Stored items:
= = =

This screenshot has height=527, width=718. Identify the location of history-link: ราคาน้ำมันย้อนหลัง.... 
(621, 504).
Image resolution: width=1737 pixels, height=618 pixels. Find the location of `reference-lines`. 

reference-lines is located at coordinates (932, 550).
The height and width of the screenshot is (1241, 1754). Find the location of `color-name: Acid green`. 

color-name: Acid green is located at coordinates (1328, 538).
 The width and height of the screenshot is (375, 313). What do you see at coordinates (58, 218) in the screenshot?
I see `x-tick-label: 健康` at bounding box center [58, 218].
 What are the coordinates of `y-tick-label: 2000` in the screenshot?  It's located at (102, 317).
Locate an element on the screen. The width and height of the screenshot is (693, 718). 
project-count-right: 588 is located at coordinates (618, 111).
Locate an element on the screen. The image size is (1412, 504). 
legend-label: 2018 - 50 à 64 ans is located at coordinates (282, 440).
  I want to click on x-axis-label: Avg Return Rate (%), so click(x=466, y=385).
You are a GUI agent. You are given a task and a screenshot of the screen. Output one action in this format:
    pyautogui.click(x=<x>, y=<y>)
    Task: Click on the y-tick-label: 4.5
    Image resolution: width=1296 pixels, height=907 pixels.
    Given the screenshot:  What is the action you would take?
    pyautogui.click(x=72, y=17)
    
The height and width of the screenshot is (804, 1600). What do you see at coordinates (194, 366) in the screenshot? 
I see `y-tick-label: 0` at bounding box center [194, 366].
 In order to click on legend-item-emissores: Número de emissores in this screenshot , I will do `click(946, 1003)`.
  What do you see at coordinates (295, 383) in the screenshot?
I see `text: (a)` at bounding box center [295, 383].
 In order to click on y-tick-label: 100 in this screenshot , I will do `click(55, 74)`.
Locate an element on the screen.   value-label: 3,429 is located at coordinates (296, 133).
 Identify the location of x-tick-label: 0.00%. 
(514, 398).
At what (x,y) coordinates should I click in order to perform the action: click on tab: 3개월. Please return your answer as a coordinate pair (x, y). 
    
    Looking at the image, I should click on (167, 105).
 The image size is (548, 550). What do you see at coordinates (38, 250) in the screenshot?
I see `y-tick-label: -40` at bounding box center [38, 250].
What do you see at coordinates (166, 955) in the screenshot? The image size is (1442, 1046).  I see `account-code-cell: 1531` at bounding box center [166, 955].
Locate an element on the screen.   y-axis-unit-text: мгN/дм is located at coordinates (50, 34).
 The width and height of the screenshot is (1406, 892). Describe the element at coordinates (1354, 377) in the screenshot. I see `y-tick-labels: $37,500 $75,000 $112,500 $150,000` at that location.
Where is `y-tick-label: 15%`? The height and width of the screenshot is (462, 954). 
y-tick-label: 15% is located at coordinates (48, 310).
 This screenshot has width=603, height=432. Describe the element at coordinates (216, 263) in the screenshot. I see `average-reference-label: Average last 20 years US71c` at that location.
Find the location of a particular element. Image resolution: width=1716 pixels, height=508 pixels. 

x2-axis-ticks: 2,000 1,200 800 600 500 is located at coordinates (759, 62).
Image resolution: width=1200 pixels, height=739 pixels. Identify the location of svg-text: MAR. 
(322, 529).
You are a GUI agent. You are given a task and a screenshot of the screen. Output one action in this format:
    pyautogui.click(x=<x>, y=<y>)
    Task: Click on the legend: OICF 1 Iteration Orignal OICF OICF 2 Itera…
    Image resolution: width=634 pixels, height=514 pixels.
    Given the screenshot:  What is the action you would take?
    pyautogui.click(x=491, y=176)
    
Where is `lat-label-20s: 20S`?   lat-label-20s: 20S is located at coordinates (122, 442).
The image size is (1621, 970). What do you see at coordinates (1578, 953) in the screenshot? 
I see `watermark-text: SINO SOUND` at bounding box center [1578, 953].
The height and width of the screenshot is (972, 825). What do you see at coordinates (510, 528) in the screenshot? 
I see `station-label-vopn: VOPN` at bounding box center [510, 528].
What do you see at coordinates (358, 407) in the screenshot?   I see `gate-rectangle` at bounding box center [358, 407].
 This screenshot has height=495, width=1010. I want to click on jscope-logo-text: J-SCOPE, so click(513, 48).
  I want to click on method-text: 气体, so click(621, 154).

= = =

→ What is needed
Update the part of the rows that opens with the line containing "Identify the location of x-tick-label: 0.00%." and closes with the line containing "x2-axis-ticks: 2,000 1,200" by replacing "Image resolution" with "Screen size", keeping everything else the same. Give back only those lines.

→ Result for this exercise
 Identify the location of x-tick-label: 0.00%. 
(514, 398).
At what (x,y) coordinates should I click in order to perform the action: click on tab: 3개월. Please return your answer as a coordinate pair (x, y). 
    
    Looking at the image, I should click on (167, 105).
 The image size is (548, 550). What do you see at coordinates (38, 250) in the screenshot?
I see `y-tick-label: -40` at bounding box center [38, 250].
What do you see at coordinates (166, 955) in the screenshot? The image size is (1442, 1046).  I see `account-code-cell: 1531` at bounding box center [166, 955].
Locate an element on the screen.   y-axis-unit-text: мгN/дм is located at coordinates (50, 34).
 The width and height of the screenshot is (1406, 892). Describe the element at coordinates (1354, 377) in the screenshot. I see `y-tick-labels: $37,500 $75,000 $112,500 $150,000` at that location.
Where is `y-tick-label: 15%`? The height and width of the screenshot is (462, 954). 
y-tick-label: 15% is located at coordinates (48, 310).
 This screenshot has width=603, height=432. Describe the element at coordinates (216, 263) in the screenshot. I see `average-reference-label: Average last 20 years US71c` at that location.
Find the location of a particular element. Screen size: width=1716 pixels, height=508 pixels. 

x2-axis-ticks: 2,000 1,200 800 600 500 is located at coordinates (759, 62).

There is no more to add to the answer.